==== RECORDS FOR THE EXERCISE ====

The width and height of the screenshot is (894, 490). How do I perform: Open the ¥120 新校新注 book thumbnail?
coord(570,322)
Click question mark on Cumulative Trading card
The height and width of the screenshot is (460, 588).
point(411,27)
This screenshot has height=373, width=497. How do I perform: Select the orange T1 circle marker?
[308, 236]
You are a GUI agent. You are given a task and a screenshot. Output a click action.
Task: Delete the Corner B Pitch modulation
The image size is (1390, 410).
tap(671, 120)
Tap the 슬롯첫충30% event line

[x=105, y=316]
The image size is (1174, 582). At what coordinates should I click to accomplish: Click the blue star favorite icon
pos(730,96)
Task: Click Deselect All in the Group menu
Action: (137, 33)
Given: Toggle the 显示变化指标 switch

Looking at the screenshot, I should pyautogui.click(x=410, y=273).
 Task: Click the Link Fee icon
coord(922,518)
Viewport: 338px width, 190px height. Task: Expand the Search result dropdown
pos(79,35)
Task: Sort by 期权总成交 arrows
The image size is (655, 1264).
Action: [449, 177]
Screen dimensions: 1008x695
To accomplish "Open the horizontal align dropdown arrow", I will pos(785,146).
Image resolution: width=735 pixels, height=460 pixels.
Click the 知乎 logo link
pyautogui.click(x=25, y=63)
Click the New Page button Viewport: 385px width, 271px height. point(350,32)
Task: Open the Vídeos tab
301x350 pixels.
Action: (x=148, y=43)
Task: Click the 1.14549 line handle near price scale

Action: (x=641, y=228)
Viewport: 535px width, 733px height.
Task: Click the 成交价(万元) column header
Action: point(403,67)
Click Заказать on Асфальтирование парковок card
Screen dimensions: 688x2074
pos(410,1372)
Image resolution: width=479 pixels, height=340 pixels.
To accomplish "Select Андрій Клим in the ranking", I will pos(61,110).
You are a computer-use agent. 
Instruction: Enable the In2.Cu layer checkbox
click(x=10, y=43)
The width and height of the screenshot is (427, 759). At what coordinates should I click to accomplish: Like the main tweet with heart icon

====

* [EXERCISE DIRECTIONS]:
Within the entries above, find the string "agent" and return each line that holds it.

* [REPLY]:
You are a GUI agent. You are given a task and a screenshot. Output a click action.
You are a computer-use agent. 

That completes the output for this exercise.